L’impact de ces composés sur la santé est encore méconnu et incite à la prudence. C’est pourquoi un projet de recherche européen (ICARE) a été monté afin d’identifier les modalités de formation de ces composés dans différents produits (dont les chips) et de trouver des solutions de maitrise.

Participation de L’Huilerie CAUVIN

L’huilerie CAUVIN a participé aux travaux d’ICARE sur les chips. L’Huilerie Cauvin apporte son expertise pour la sélection des huiles les mieux adaptées à la friture des pommes de terre et fournit les échantillons nécessaire aux essais d’impact de l’utilisation de ces huiles sur la présence des composés néoformés indésirables dans le produit fini.

Entretien avec Gérard Cauvin, co-gérant d’Huilerie Cauvin

Comment avez-vous décidé de participer au projet ICARE?

Nos travaux de recherche en interne sur l'amélioration de nos huiles de fritures nous ont amenés à nous interroger sur la sélection des huiles permettant un comportement sanitaire optimum des bains de friture. Nous avons travaillé avec l'ITERG (centre technique spécialiste des corps gras) sur ce thème. La problématique du projet ICARE touchait de près ces sujets sur lesquels nous n’avions pas les ressources pour mettre en place une démarche lourde de recherche fondamentale.
La constitution d'un projet européen pluri disciplinaire sur la problématique qui nous intéresse a retenu notre attention. C’est ainsi que suite à l’invitation de l’ITERG nous avons rejoint le consortium de recherche.

Quel a été le rôle d’Huilerie Cauvin dans le projet?

Nous avons participé à l'ensemble des réunions plénières du projet au cours desquelles un état de l’avancée des travaux était fait.

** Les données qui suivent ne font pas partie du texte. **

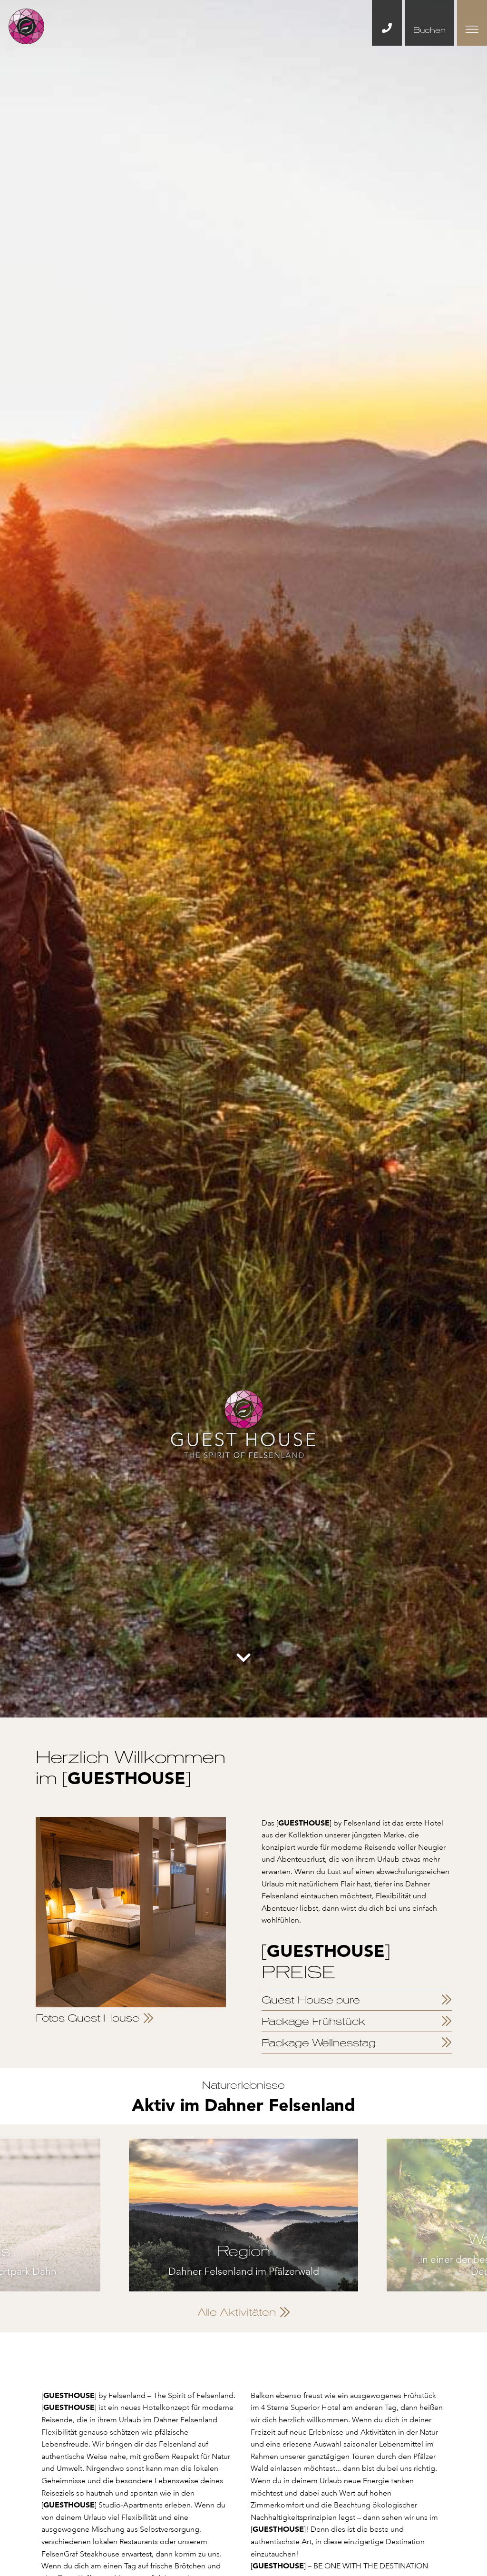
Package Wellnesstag (319, 2042)
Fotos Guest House (87, 2018)
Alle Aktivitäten (236, 2312)
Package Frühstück (313, 2021)
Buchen (429, 30)
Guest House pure (311, 2000)
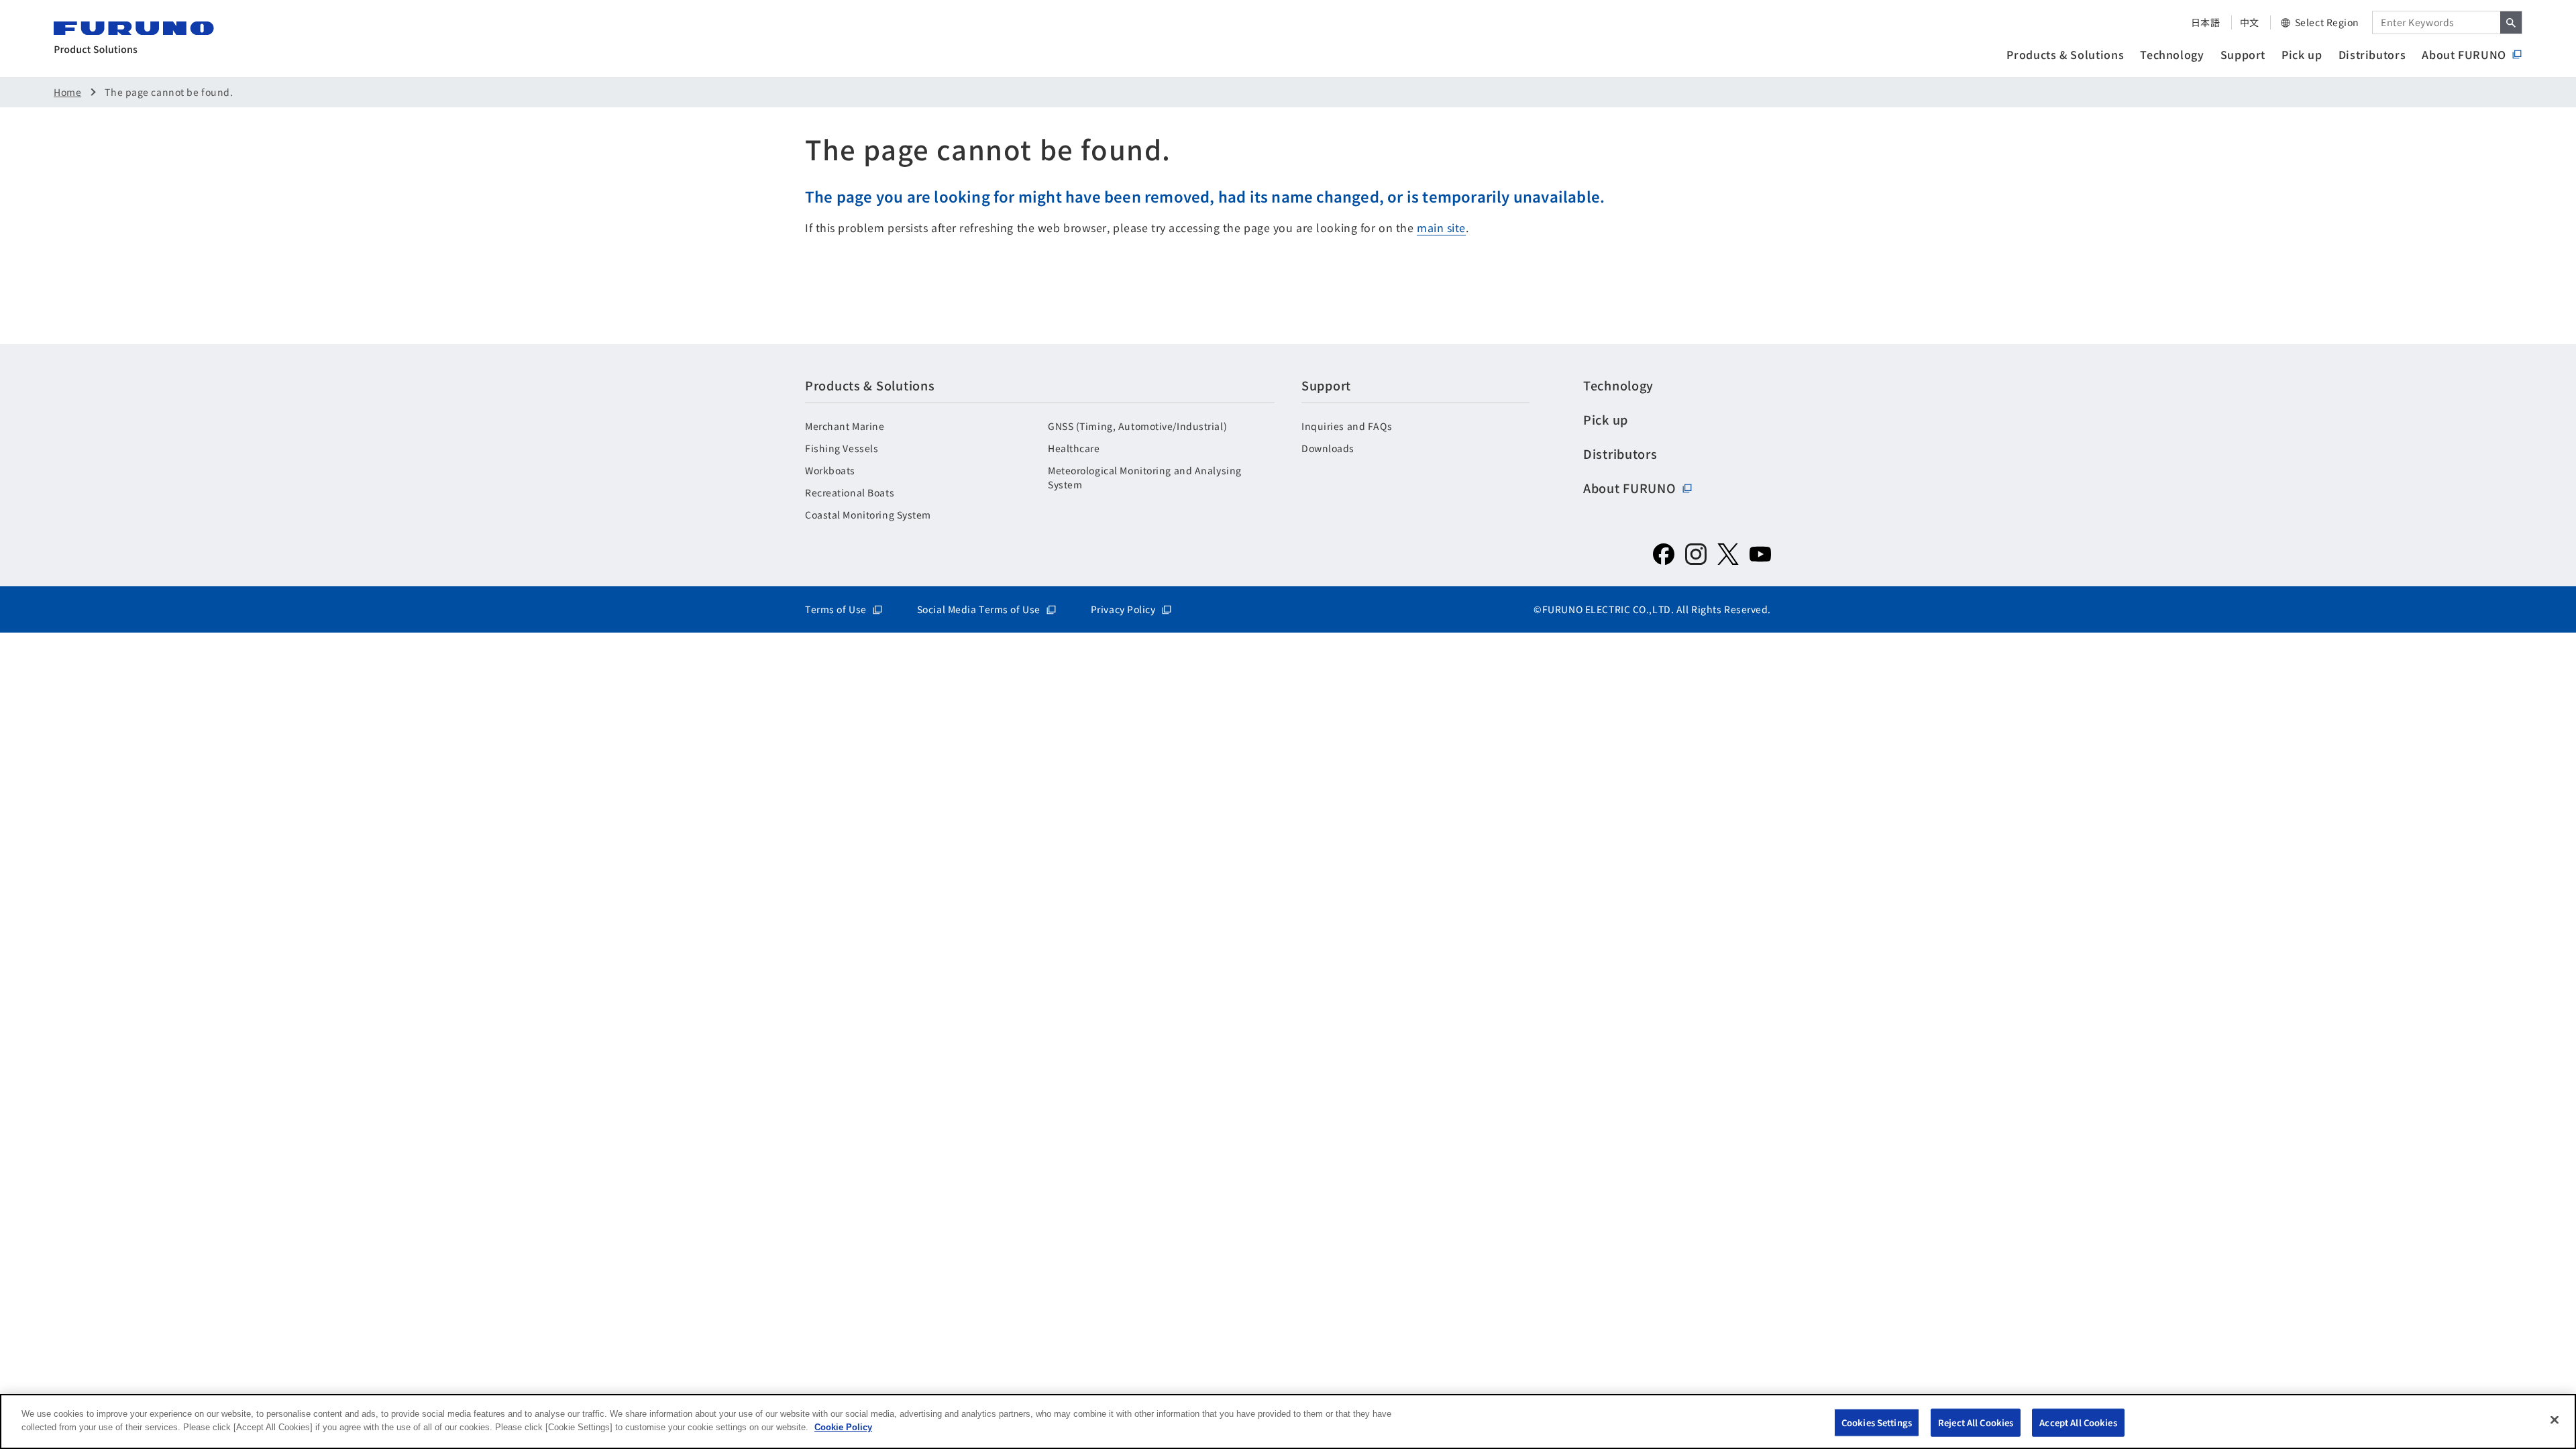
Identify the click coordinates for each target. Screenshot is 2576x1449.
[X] (1728, 554)
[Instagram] (1696, 554)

Nous avons apporté notre expertise sur les huiles et leurs comportements en fritures et avons fournis gracieusement tous les échantillons qui ont permis de faire les essais d’impact en laboratoire et en situation industrielle.


Qu’a apporté cette participation à ICARE à votre activité ?

Le spectre d'ICARE dépassait très largement (par la diversité des produits étudiés notamment) les domaines pouvant strictement intéresser notre activité mais tous les essais réalisés dans le domaine de la friture présentaient un intérêt primordial pour la conception de nos nouvelles formulations d'huiles de fritures qui intègreront désormais les enseignements du projet ICARE.

Pensez vous qu’il y ait des moyens de favoriser la participation des PME et TPE aux projets européens ?

Les centres techniques me semblent bien placés pour recueillir les besoins en recherche des PME et leur proposer des projets de recherche collective, pour faire les liens et distribuer l'information.
Le problème majeur pour s'intégrer dans un projet est le temps que l'on peut raisonnablement y consacrer. Cela suppose un véritable investissement qui reste onéreux pour l'entreprise.
Une volonté sans faille est donc nécessaire au même titre qu’une en forte adéquation du projet avec les besoins de l'entreprise.